Critically Important Claims Management Principles That are Almost Never Used, But Save Lives and Money
At the National Council of Self-Insurers Annual Meeting, Dr. Robert Barth presented a session discussing some medical management issues that can have a significant impact on the well being of injured workers and also save employers money.
Dr. Barth’s main hypotheses were:
- Non-work-related factors are driving the overwhelming majority of workers’ compensation costs.
- Workers’ compensation is inappropriately forcing an injury model on issues that are NOT actually injury-related.
- Workers’ compensation encourages excessive and non-credible treatment.
- Workers’ compensation encourages withdrawal from work.
- Workers’ compensation is actually harmful to the health of workers.
His suggested solutions:
- Do not accept claims as compensable unless accepted medical guidelines indicate the condition is related to employment. Good example of this is the AMA guides book and newsletter.
- Follow protocol to establish diagnosis, apply relevant findings from scientific literature, assess evidence of exposure, consider other relevant factors, scrutinize the validity of the evidence and, finally, evaluate all of this and generate conclusions.
- Pain complaints, alone, should not be a reason for withdrawal from work. This is counter-productive and harmful for the injured workers. Being unemployed creates additional stressors on the injured worker. Work is good for pain complaints and psychological concerns.
- Need to make sure the physician has complete understanding of the job, including whether the person can do the job and wants to do the job. If they do not want to do the job, are there symptoms to justify this?

Data for analysis.
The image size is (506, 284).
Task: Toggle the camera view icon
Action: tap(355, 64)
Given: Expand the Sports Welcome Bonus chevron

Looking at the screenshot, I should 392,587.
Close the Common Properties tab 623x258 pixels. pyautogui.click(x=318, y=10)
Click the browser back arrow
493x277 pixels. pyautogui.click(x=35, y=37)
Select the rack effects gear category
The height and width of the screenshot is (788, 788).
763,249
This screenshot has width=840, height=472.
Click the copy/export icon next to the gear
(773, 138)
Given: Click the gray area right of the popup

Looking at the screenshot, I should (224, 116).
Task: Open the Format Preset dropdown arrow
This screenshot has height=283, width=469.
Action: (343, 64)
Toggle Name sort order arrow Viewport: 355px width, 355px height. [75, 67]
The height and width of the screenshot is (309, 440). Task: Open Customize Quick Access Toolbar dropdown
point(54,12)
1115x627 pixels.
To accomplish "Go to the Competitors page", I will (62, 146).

...

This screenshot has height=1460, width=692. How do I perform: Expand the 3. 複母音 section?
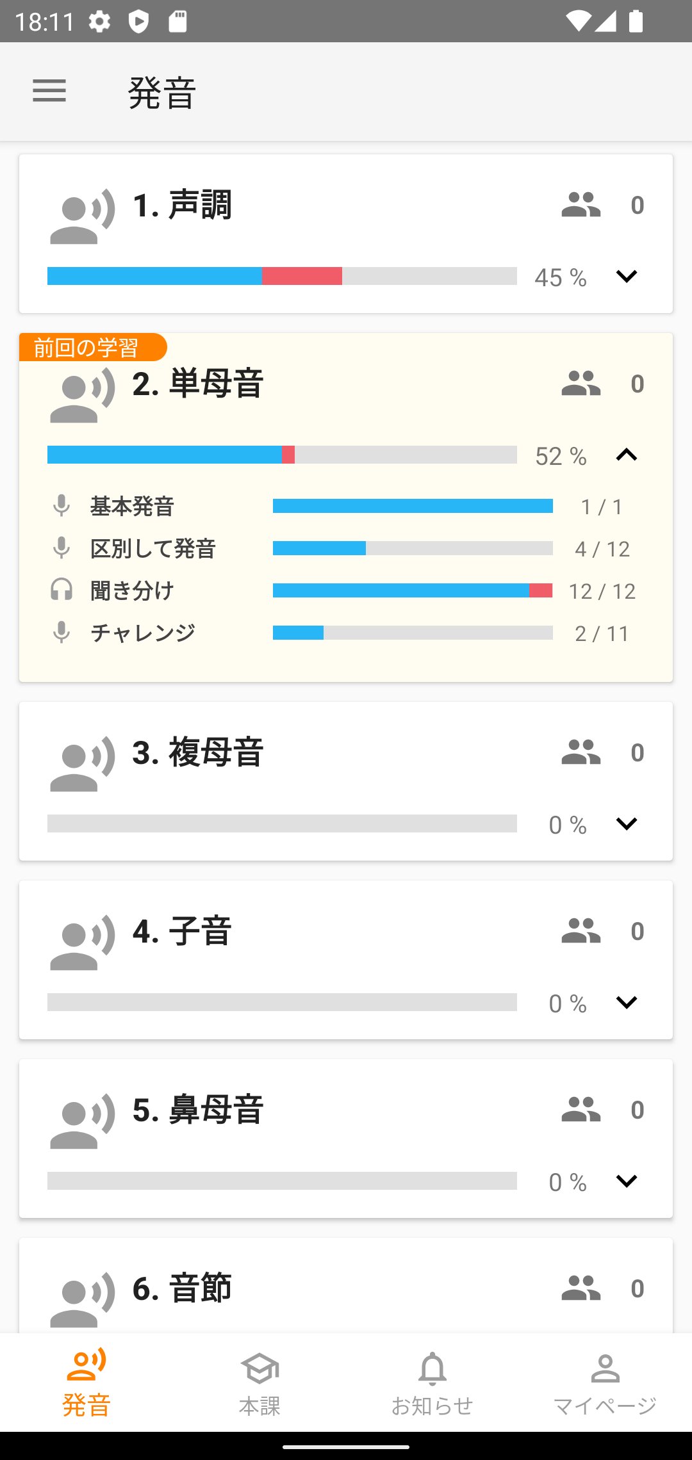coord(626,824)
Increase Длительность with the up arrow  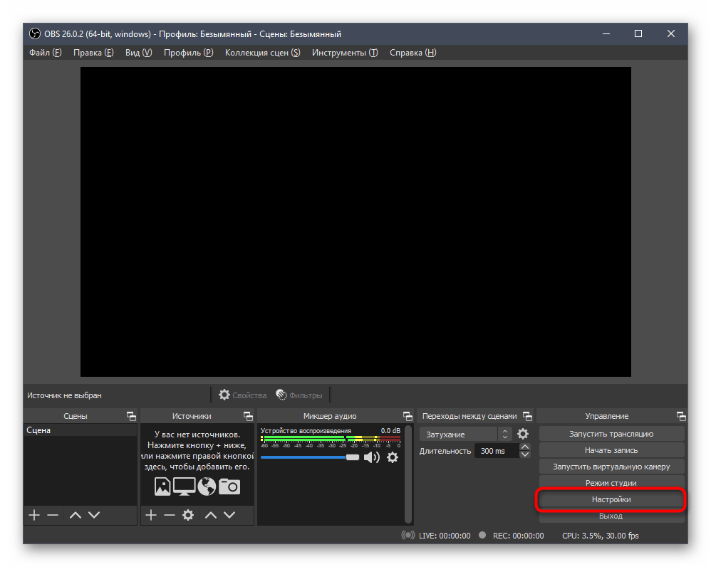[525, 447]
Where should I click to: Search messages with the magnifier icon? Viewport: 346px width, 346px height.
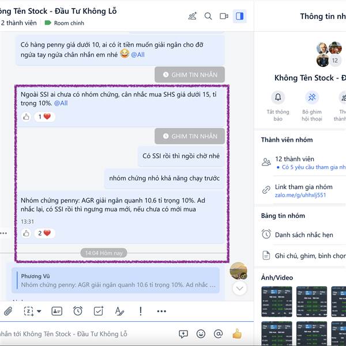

What this task involves. Quote the full text on claims management principles word for word. Work only from the text about claims management principles; the items play no part in what follows.

Answer for the task.
Critically Important Claims Management Principles That are Almost Never Used, But Save Lives and Money
At the National Council of Self-Insurers Annual Meeting, Dr. Robert Barth presented a session discussing some medical management issues that can have a significant impact on the well being of injured workers and also save employers money.
Dr. Barth’s main hypotheses were:
- Non-work-related factors are driving the overwhelming majority of workers’ compensation costs.
- Workers’ compensation is inappropriately forcing an injury model on issues that are NOT actually injury-related.
- Workers’ compensation encourages excessive and non-credible treatment.
- Workers’ compensation encourages withdrawal from work.
- Workers’ compensation is actually harmful to the health of workers.
His suggested solutions:
- Do not accept claims as compensable unless accepted medical guidelines indicate the condition is related to employment. Good example of this is the AMA guides book and newsletter.
- Follow protocol to establish diagnosis, apply relevant findings from scientific literature, assess evidence of exposure, consider other relevant factors, scrutinize the validity of the evidence and, finally, evaluate all of this and generate conclusions.
- Pain complaints, alone, should not be a reason for withdrawal from work. This is counter-productive and harmful for the injured workers. Being unemployed creates additional stressors on the injured worker. Work is good for pain complaints and psychological concerns.
- Need to make sure the physician has complete understanding of the job, including whether the person can do the job and wants to do the job. If they do not want to do the job, are there symptoms to justify this?